Exercise text Start Marker

Former NFL players are teaming up with Baylor Scott & White Texas Spine & Joint Hospital to build better athletes and a safer game, and they’re doing it right here in East Texas.
Tyler football greats Earl Campbell and Gary Baxter brought high school coaches and athletics trainers from all over the region together to learn about their new Project Rose Research Institute for Sports Science.
Attendees heard from experts in injury prevention, sports medicine, traumatic brain injuries, nutrition and more while learning about the service the institute will offer the community.
One of the most important services they’ll offer is helping athletes establish a baseline for their performance, so that in the event of an injury their doctors, coaches and families can better understand the recovery process.
“If I could have done this or had this in high school, it could have helped me when I got into the pros,” Baxter said. “I would have had a benchmark (for recovery).”
After four seasons with the Baltimore Ravens and two with the Cleveland Browns, Baxter’s career in the NFL came to an end when he injured both knees. He said that had he been able to establish a benchmark, he might have been able to prevent or minimize the eventual injury.
“There’s more that we can do before we get hurt,” he said. “An ounce of prevention can save a pound of problems.”
Baxter said that while a very small percent of players will go pro, every player can benefit from a better approach to training and recovery.
“What we can do is (ensure) quality of life,” he said.
Baxter said that as kids train at higher levels than ever before, the game will keep pace.
“Kids are training at a higher level, and what are you seeing?” he asked. “Higher levels of injuries.“
Campbell spoke about the impact coaches can have on students, and the importance of them leading the way. Their goal with the Rose Institute is to reduce or prevent the long-term effects of playing.
“We were elite athletes, but now we’re just elite people, who have to deal with an elite athlete’s problems,” Baxter said. “We want to make sure our game is safe, but more importantly, our kids are safe.”
Longview ISD Athletic Trainer Dierdre Scotter said she appreciated the fact the clinic was aimed at high school athletes and the unique problems they face. She especially liked the panel on diet and nutrition, noting that athletes in school rarely have control over their diet.
Jodie King with Longview ISD said they’re eager to take advantage of the services. She said being able to identify potential medical issues early on means players are safer.
“It’s a relief knowing, instead of guessing, once you’ve had them checked,” King said.
The baseline also will help coaches and trainers demonstrate proper technique from a scientific viewpoint, and give families an opportunity to better understand how an injury is progressing.
“I think it’s just one more (tool),” Scotter said. “If you don’t take advantage of it, you’re playing without a helmet.”

Exercise text End Marker
Given data Start Marker

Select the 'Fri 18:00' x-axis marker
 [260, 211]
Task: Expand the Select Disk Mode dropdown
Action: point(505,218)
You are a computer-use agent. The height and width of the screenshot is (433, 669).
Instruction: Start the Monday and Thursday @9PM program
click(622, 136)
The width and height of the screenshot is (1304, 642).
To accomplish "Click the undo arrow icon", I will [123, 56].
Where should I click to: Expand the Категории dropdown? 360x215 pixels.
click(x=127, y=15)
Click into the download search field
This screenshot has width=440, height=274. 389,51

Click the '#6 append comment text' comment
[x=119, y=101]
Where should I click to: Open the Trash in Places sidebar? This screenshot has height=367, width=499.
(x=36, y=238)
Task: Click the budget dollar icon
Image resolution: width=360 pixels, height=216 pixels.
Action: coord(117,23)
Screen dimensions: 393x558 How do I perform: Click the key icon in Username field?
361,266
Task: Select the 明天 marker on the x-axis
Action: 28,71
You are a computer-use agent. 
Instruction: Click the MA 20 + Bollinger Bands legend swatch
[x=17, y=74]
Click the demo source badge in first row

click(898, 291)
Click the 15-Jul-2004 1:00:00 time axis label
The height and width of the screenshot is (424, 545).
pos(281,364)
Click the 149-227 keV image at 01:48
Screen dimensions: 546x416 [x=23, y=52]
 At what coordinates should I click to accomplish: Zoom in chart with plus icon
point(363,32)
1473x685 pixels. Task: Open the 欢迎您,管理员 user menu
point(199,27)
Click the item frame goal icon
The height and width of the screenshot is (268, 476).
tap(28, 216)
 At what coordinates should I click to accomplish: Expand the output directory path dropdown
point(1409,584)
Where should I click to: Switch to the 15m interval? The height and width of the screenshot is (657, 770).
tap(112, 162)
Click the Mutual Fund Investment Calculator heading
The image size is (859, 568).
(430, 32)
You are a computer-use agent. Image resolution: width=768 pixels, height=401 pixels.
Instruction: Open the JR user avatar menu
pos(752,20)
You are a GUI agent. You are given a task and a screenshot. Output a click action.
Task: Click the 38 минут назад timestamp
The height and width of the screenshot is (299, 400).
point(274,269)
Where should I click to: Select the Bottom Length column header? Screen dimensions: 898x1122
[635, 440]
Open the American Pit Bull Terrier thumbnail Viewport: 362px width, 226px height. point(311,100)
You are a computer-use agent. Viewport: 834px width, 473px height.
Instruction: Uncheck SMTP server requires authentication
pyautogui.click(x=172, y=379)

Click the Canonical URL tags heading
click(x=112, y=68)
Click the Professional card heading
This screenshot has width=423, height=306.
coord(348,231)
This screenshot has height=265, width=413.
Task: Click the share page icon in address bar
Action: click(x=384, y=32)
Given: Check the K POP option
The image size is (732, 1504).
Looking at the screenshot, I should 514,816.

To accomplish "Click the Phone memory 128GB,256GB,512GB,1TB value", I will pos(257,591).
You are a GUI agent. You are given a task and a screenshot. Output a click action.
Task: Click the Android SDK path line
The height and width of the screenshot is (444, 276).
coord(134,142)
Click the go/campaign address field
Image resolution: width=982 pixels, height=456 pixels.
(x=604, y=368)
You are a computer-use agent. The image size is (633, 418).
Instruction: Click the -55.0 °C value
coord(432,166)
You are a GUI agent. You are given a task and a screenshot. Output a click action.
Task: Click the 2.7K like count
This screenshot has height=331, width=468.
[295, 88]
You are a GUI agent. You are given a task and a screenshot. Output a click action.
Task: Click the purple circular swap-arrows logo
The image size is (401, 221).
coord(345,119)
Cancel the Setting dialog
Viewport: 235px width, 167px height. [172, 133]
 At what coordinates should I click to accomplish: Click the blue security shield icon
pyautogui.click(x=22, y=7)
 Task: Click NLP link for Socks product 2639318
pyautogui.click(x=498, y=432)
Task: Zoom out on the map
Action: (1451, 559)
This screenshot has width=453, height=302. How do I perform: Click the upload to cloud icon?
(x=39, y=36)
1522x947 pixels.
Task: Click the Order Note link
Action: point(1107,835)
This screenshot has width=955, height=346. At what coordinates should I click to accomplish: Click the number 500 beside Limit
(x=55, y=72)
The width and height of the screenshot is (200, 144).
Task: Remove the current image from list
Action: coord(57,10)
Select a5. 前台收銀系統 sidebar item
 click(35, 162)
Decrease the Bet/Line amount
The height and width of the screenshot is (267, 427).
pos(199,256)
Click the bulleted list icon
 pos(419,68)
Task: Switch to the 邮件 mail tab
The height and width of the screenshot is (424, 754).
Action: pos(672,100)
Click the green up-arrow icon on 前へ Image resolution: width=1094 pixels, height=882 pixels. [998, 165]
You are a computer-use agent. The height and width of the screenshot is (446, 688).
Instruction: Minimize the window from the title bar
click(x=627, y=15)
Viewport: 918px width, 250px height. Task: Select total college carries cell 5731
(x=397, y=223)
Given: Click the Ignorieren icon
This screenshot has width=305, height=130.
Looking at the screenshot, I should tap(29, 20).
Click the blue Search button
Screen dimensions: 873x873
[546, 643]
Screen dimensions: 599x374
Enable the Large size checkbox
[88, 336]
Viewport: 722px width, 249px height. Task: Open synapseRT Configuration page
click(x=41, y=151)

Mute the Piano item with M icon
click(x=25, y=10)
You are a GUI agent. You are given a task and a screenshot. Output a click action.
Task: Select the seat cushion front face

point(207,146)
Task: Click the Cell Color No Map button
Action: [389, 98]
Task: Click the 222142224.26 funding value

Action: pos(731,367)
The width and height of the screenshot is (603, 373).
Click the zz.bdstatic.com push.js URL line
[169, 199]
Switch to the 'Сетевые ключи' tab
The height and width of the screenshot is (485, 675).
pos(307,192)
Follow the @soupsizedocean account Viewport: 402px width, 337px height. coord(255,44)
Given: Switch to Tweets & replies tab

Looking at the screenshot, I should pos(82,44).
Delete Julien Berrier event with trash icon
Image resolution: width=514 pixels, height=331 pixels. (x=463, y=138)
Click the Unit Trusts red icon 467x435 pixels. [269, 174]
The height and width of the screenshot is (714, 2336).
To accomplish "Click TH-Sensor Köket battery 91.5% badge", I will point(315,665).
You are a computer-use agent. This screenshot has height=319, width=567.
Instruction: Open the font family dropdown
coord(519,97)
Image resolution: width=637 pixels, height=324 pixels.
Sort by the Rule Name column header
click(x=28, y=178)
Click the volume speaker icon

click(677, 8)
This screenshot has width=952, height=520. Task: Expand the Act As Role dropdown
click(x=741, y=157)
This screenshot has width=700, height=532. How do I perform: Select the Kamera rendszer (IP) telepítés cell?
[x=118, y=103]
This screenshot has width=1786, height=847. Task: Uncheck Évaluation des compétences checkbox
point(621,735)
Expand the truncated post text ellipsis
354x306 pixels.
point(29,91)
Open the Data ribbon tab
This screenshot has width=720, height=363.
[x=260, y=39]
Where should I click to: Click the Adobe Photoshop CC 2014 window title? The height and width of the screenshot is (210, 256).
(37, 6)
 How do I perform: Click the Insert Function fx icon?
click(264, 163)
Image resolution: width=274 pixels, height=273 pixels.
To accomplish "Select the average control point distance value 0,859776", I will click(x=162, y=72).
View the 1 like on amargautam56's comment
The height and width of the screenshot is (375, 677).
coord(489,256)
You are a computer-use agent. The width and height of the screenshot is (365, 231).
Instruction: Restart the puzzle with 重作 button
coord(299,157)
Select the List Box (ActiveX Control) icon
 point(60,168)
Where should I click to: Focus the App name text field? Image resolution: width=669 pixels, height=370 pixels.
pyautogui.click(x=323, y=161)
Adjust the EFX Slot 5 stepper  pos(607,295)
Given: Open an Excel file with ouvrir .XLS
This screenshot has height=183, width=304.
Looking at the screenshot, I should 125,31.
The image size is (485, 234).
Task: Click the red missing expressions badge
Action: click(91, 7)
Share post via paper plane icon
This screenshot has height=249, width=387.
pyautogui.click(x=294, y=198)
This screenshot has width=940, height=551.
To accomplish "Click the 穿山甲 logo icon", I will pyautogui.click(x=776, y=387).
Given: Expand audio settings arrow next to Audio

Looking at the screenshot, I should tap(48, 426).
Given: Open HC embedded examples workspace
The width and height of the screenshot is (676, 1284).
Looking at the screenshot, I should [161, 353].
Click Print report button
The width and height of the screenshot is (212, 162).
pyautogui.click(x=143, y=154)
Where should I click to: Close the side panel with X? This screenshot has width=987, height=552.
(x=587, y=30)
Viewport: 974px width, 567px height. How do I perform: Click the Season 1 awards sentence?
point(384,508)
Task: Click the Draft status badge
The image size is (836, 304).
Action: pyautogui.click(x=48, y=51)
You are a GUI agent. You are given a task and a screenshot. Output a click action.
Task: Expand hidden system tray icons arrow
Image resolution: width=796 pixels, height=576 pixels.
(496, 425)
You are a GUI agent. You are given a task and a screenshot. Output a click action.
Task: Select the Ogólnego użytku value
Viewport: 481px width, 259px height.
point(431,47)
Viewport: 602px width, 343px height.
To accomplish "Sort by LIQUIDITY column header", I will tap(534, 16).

Given data End Marker

## Tasks for this exercise
[1] From the Rose Institute article above, copy everything from "Attendees heard from" down to "offer the community.".
[2] According to the Rose Institute article, how many seasons did Gary Baxter play with the Baltimore Ravens?
[3] List every person the Rose Institute article names.

## Answers to each task
[1]
Attendees heard from experts in injury prevention, sports medicine, traumatic brain injuries, nutrition and more while learning about the service the institute will offer the community.

[2] Four seasons.

[3]
Earl Campbell
Gary Baxter
Dierdre Scotter
Jodie King